Doc2Vec, Auto-Sklearn, automated machine learning, web scraping, HTML structural features, DOM traversal, depth-first search (DFS), breadth-first search (BFS)

Abstract

Predatory journals threaten academic integrity by offering publication without proper peer review. Indonesia ranked second globally, with 16.73% of articles suspected to have been published in predatory journals during 2015–2017. This study aims to develop a method for classifying the web pages of predatory journals using a combination of Distributed Representations of Documents (Doc2Vec) and Automated Machine Learning (AutoML) based on the structure of the Document Object Model (DOM) tree. The dataset of predatory journals was collected from Kaggle, while non-predatory journals were obtained from the Directory of Open Access Journals (DOAJ). The main pages of journal websites were collected through web scraping and converted into a DOM corpus using two traversal approaches: Depth-First Search (DFS) and Breadth-First Search (BFS). The DOM corpus was then vectorized using Doc2Vec and automatically classified with AutoML from Auto-Sklearn. The evaluation was conducted using accuracy and macro avg F1-score metrics for each traversal method and training time configuration. AutoML training was tested within a range of 15 to 120 minutes, in 15-minute intervals. The best model for BFS was obtained at 15 minutes of training with a macro avg F1-score of 0.7812 and an accuracy of 0.9196. Meanwhile, the best model for DFS was achieved at 90 minutes of training with a macro avg F1-score of 0.7853 and an accuracy of 0.9255. These results indicate that the traversal method used to construct the DOM corpus influences the performance of the predatory journal classification model. DFS tends to yield better performance than BFS in the context of Doc2Vec and AutoML based on the DOM tree structure, as reflected in both accuracy and macro avg F1-score.

References

[1] N. M. Harum Harahap, “Tren saat ini dan masalah dalam akses open akses dan komunikasi ilmiah,” IQRA‘: Jurnal Ilmu Perpustakaan dan Informasi (e-Journal), vol. 14, no. 1, p. 63, Feb. 2020.

[2] H. Heriyanto, “Research into open access: Impact and user perspective,” Anuva, vol. 3, no. 2, pp. 95–100, Jun. 2019.

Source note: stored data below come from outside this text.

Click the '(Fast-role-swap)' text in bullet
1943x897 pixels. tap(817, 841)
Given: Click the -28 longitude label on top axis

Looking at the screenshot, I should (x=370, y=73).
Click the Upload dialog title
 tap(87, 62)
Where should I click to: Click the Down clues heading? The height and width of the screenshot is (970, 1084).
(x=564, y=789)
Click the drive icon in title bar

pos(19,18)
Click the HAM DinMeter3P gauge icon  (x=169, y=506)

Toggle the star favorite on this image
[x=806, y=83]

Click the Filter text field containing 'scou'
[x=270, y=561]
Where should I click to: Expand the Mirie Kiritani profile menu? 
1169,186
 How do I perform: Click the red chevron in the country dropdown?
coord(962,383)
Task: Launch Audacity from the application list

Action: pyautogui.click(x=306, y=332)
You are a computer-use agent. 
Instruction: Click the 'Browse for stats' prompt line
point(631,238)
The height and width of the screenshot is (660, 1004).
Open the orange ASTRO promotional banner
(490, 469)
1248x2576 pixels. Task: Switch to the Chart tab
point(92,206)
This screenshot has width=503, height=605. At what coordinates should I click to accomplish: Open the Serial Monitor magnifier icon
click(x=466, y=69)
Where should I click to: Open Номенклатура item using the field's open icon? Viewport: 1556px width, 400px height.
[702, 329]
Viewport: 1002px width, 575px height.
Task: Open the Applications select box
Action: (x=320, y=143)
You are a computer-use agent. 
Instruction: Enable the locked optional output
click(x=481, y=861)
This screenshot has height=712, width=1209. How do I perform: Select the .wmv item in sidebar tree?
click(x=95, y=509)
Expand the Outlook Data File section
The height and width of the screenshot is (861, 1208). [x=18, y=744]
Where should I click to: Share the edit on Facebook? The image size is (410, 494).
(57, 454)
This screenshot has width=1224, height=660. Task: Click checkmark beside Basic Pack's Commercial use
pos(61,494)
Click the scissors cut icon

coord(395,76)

[3] T. M. Mahmud, “INFOMASI ILMIAH OPEN ACCESS_bentuk DAN PENGARUHNYA UNTUK CIVITAS AKADEMIK,” BIBLIOTIKA : Jurnal Kajian Perpustakaan dan Informasi, vol. 4, no. 1, pp. 10–17, Jul. 2020. [Online]. Available: https://journal2.um.ac.id/index.php/bibliotika/article/view/14752

[4] “Predatory and Questionable Publishing Practices,” Apr. 2024. [Online]. Available: https://library.maastrichtuniversity.nl/research/publishing/information/publishing-strategy/predatory-and-questionable-publishing-practices/

[5] J. Fagan-Fry, “NOAA Library: Journal Evaluation & Predatory Publishing: Home.” [Online]. Available: https://library.noaa.gov/predatorypublishing/home

[6] M.-C. Roland, “Publish and perish,” The EMBO Reports, vol. 8, no. 5, pp. 424–428, 2007.

[7] D. Butler, “Investigating journals: The dark side of publishing,” Nature, vol. 495, no. 7442, pp. 433–435, 2013.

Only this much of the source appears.